Soybeans give up big gains, corn ends lower Thursday

Outside markets are mixed.

On Thursday, the CME Group’s farm markets end mixed.

At the close, the May corn futures closed 2¾¢ lower at $5.32½. July corn futures finished 5¼¢ higher at $5.22½. New-crop December corn futures closed 2¢ higher at $4.75½.

May soybean futures settled 3¢ higher at $14.10½. July soybean futures finished 3½¢ higher at $13.95½. New-crop November soybean futures ended 6½¢ higher at $12.30½.

May wheat futures finished 5¢ lower at $6.51½.

May soymeal futures closed $2.20 short term higher at $416.60.

May soy oil futures closed 0.93 higher at 50.71¢ per pound.

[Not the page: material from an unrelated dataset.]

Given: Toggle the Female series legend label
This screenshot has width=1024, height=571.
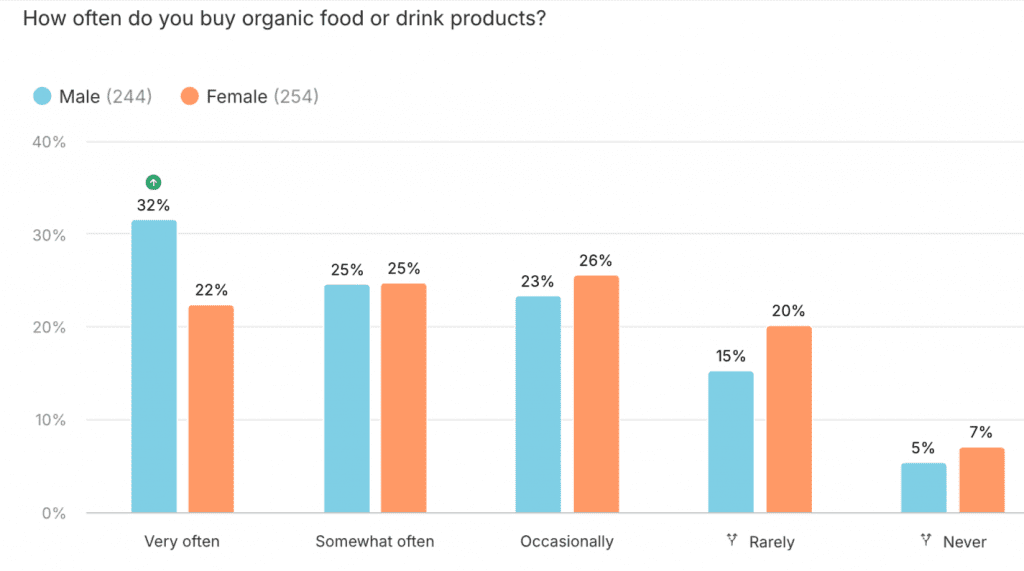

In the outside markets, the NYMEX crude oil market is +2.61 higher (+4.26%) at $63.89. The U.S. dollar is higher, and the Dow Jones Industrials are 482 points higher (0-1.54%) at 30,787 points.

Separately, the USDA’s Weekly Export Sales Report Thursday shows weak demand figures for corn and soybeans. Here are the totals:

Corn = 154,700 metric tons (mt.) vs. the trade’s expectations of 400,000 to 800,000 mt.
Soybeans = 533,400 mt. vs. the trade’s expectation of 100,000 to 800,000 mmt.
Wheat = 242,700 mt.
Soybean meal = 187,400 mt.
Bob Linneman, Kluis Advisors, says that the market’s direction is up for grabs.

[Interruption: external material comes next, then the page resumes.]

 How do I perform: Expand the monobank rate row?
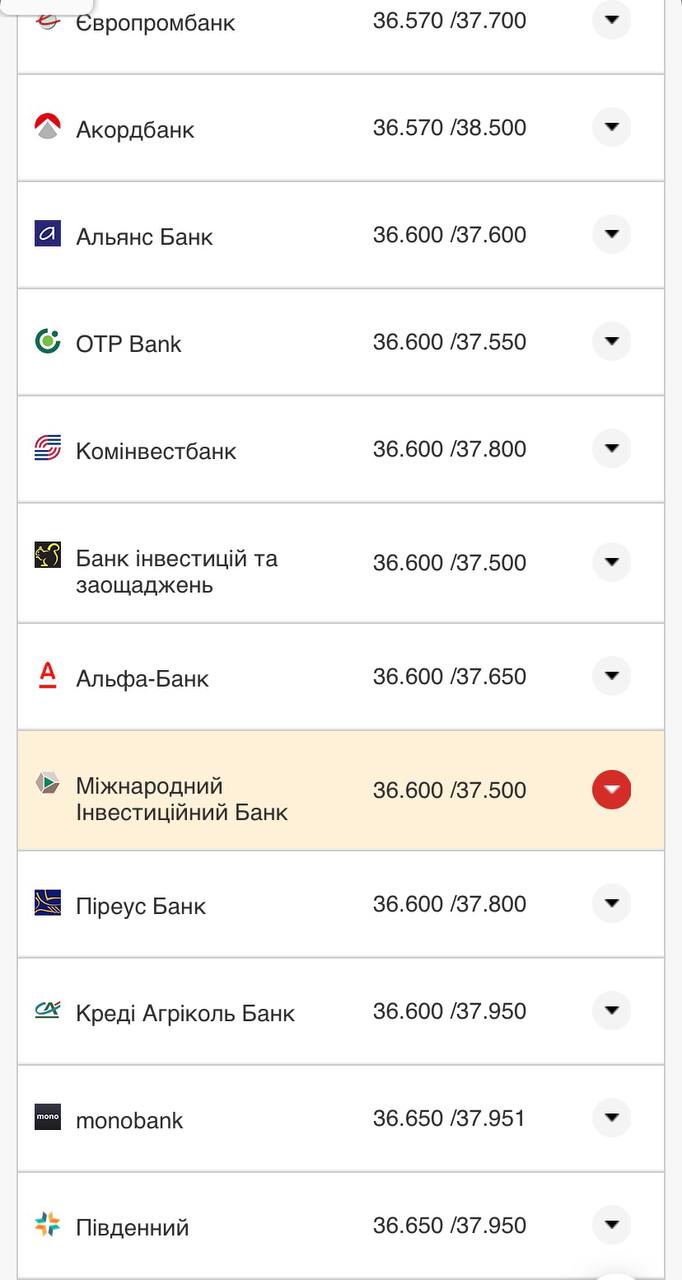click(x=611, y=1118)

“Headlines have not been strong enough to give either the bulls or the bears the momentum they need to take control. The supply and demand picture for both corn and soybeans is the most probable reason. Weather in South America is starting to concern traders, since the second-crop production estimates are likely to decline,” Linneman stated in a daily note to customers.

Linneman added, “A poor weekly export sales report this morning could give the bears the momentum they need to test downside support. The old-crop contracts would likely see the majority of the pressure. New crop should remain supported as the bid for acres heats up.”